Предмет любого гуманитарного исследования сродни ломовой лошади — его внешний вид и стати не то чтобы не важны, но гораздо менее существенны, чем та семантическая нагрузка, которую он способен на себе вывезти. С этой точки зрения Дерсу Узала — знаменитый таежный охотник из книг путешественника Владимира Арсеньева — обладает всеми качествами, необходимыми образцовому объекту изучения. Имя его давно отделилось от своего носителя (и так-то полулегендарного) и зажило собственной нарицательной жизнью как символа идеального единения с природой с одной стороны, и главного бренда Приморья — с другой. Но это на поверхности, а если копнуть чуть глубже, то в образе Дерсу Узала перекрещивается куда больше силовых линий — от литературных до этнографических и от философских до зоологических.
Именно в этом качестве — как точка пересечения разнообразных (далеко не только общественных) отношений — личность Дерсу Узала и интересует нижегородского филолога Алексея Коровашко.
В своей книге он с истинно крохоборской тщательностью расследует кейс Дерсу: для начала отделяет в его образе мифы от реальности, обобщенное от индивидуального, а после вдумчиво препарирует и то, и другое.
Национальность героя (гольд или таза, то есть, говоря современным языком, нанаец или окитаившийся туземец неопределенного происхождения?), его возможная биография до встречи с Арсеньевым, его семья, обычаи и нравы гольдского племени и — шире — всего населения Приморской тайги, его философия (по сути своей анимистическая), его жизненный опыт и охотничьи практики…
Дерсу Узала становится для Коровашко своего рода линзой, сквозь которую он — с максимальным увеличением и предельной фокусировкой — рассматривает все многообразие первобытной жизни Уссурийского края.

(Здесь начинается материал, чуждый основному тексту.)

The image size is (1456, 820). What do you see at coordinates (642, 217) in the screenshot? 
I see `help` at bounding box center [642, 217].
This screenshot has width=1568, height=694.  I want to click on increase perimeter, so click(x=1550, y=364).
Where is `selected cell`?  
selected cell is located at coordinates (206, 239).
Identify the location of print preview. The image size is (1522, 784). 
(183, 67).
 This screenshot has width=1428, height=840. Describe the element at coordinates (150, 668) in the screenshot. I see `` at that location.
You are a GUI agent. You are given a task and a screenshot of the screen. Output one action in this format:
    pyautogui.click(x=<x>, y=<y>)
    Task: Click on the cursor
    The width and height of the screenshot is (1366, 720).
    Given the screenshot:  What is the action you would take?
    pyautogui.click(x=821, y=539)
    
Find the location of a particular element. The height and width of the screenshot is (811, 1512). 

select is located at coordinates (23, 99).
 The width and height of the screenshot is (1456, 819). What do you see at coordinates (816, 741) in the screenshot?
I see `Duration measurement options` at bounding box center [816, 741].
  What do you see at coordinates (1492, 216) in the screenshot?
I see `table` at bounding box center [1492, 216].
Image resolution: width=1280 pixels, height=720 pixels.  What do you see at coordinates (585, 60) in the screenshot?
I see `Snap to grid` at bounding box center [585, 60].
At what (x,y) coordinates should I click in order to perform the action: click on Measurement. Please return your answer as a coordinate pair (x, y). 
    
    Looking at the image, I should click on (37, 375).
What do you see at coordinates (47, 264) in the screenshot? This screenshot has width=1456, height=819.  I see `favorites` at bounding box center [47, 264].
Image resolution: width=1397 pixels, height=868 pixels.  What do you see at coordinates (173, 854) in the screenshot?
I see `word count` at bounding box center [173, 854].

Параллельно с этим — до некоторой степени документальным — сюжетом в книге раскручивается другой, лежащий уже за пределами реальной биографии героя. Коровашко интересует, как (а главное почему) формировались мифы вокруг этого персонажа: он выискивает искажения и нарушения хронологии в посвященных Дерсу текстах Владимира Арсеньева и другого участника тех же экспедиций Павла Бордакова. Он сопоставляет разные версии последних месяцев жизни и гибели Дерсу Узала (полуслепого старика-таежника приютил в своей хабаровской квартире Арсеньев, но это сожительство не принесло радости ни одному из участников, уж не говоря о строгой жене писателя, которую Коровашко характеризует как «Мойдодыра в юбке»). Ну, а заканчивается книга стремительным и остроумным разбором посмертного кинематографического существования Дерсу, ставшего героем целых трех экранизаций (самая известная снята в 1971 году японцем Акирой Куросавой).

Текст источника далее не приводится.